How Hollywood Distorts Reality: ‘Spotlight,’ For Example

MASSACHUSETTS
WGBH

By DAN KENNEDY

Consider the contradictions posed by a movie that’s based on a true story. The events are presented as real, yet they are compressed and exaggerated for dramatic effect. The characters — many of them, anyway — are stand-ins for their real-life counterparts, sharing their names and, depending on the skill of the actors, their appearance and mannerisms. Yet the words that come out of their mouths are not things they actually said; rather, they are things the filmmakers imagine they might have said.

Or, as at least four people in the film Spotlight claim, things that they never said, never would have said, and that tarnish their reputations.

Update: Open Road, the distributor of Spotlight, has issued a statement defending the accuracy of the portrayal of Boston College spokesman Jack Dunn.
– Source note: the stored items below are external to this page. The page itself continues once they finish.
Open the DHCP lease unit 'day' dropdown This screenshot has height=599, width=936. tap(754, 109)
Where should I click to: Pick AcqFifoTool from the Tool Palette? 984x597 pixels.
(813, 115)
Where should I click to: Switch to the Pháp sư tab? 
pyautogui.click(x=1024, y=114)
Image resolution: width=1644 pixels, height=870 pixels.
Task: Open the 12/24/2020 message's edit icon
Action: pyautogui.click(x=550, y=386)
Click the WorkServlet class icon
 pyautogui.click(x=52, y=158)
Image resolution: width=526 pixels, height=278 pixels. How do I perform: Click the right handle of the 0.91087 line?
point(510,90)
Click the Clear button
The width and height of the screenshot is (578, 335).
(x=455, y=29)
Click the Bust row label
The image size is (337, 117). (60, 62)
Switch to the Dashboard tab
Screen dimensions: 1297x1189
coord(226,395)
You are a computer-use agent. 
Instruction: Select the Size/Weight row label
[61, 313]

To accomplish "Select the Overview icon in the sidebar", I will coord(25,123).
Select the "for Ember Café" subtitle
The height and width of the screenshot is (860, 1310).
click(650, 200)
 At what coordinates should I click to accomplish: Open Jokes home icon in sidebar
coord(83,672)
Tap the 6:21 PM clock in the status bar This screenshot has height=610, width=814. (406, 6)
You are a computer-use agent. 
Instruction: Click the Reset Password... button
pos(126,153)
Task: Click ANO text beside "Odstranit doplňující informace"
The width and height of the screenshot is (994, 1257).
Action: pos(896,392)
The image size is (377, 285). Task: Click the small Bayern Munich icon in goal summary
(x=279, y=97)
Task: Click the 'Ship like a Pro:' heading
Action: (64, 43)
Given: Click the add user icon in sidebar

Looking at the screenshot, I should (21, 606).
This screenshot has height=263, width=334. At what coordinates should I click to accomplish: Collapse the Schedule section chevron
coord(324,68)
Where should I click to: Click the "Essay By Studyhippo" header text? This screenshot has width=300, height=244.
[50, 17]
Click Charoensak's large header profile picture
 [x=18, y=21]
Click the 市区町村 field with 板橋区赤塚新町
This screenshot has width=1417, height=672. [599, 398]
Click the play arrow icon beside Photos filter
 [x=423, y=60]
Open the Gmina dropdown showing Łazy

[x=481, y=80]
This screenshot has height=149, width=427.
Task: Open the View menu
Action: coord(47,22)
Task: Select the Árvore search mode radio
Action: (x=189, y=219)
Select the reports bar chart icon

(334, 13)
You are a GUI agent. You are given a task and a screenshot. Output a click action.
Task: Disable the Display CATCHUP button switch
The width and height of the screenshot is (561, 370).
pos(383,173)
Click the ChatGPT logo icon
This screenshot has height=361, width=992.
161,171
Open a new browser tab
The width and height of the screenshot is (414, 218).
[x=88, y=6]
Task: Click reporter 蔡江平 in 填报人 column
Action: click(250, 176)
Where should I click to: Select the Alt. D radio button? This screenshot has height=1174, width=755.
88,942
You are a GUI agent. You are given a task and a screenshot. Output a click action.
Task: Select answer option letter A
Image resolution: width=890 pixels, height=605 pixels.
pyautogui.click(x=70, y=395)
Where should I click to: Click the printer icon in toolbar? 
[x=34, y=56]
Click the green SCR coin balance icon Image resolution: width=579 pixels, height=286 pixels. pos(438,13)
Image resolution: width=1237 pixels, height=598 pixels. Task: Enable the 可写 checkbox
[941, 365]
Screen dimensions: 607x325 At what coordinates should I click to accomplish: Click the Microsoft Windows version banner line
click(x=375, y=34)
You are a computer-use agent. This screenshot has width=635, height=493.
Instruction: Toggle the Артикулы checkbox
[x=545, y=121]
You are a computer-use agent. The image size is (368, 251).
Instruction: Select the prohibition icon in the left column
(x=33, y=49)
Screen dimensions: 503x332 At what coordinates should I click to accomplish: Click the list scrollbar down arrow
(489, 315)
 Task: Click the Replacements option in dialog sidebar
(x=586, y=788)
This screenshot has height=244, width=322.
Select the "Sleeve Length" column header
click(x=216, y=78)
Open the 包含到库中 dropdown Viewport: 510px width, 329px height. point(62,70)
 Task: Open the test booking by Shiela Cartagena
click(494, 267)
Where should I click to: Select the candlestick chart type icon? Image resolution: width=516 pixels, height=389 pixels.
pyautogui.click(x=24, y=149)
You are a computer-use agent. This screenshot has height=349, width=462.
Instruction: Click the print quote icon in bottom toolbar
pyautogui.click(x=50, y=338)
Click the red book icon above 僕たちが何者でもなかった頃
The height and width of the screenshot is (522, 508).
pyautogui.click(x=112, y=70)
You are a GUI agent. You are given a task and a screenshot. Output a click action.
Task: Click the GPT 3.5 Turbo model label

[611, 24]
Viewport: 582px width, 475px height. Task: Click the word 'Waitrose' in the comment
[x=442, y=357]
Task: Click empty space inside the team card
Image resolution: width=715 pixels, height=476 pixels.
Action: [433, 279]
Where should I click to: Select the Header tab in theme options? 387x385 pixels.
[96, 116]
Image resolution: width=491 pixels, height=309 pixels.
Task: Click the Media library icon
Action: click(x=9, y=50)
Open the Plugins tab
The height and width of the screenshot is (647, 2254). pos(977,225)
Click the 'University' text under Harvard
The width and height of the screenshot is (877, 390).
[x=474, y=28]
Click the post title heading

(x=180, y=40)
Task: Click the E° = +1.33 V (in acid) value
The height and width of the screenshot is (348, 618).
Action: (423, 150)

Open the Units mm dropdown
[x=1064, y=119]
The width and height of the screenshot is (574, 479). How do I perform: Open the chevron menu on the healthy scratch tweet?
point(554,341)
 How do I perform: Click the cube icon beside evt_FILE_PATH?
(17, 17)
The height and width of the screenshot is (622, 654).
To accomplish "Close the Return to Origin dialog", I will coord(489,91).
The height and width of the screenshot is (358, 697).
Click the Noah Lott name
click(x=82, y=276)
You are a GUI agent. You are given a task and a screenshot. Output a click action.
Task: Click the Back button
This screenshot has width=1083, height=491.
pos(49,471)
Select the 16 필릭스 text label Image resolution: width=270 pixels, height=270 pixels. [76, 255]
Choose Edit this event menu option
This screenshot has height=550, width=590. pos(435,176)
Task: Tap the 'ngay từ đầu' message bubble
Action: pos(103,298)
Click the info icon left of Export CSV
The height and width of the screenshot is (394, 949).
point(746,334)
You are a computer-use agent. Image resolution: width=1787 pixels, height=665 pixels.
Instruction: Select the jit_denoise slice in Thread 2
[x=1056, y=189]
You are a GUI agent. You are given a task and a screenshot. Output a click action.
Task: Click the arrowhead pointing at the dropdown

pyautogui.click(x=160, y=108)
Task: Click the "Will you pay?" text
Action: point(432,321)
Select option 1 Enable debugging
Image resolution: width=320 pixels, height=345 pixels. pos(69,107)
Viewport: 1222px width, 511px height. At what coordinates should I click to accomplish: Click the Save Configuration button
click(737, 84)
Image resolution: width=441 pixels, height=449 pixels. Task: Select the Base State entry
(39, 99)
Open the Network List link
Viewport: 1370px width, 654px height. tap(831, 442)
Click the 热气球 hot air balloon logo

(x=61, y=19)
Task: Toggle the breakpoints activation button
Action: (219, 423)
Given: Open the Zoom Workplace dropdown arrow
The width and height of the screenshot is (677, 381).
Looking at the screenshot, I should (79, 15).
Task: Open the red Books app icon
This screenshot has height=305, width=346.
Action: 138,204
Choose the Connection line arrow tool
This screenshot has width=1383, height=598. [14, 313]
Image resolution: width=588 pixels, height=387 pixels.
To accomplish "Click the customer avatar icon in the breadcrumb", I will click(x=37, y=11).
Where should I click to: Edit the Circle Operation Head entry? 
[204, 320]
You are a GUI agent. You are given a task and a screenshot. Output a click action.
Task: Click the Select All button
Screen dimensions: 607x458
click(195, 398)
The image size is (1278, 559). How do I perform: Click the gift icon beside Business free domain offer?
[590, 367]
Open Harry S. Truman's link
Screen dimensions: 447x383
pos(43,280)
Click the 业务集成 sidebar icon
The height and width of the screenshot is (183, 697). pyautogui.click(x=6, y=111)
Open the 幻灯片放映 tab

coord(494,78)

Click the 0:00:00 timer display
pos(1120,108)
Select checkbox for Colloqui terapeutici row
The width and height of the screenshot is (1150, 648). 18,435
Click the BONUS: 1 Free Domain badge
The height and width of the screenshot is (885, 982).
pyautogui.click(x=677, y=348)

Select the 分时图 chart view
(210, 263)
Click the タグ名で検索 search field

See details at the end of this post.

In fact, there is nothing new or unusual about such complaints. They are inherent to the genre of “true life” stories, quotation marks used advisedly. Spotlight is a terrific movie — maybe the best film about journalism since All the President’s Men. That doesn’t excuse smearing the names of good people, if that is indeed what has happened. But it does underline the problems that can arise in the making of fact-based fiction rooted in real events and real people.

The most aggrieved of the Spotlight four is Jack Dunn, the spokesman for Boston College and a trustee at Boston College High School. Dunn’s character is seen as minimizing the pedophile-priest scandal in a meeting attended by Boston Globe reporters Walter Robinson and Sacha Pfeiffer. It was, Dunn said in a column by the Globe’s Kevin Cullen and in an interview on WGBH’s Greater Boston, the opposite of the approach he took.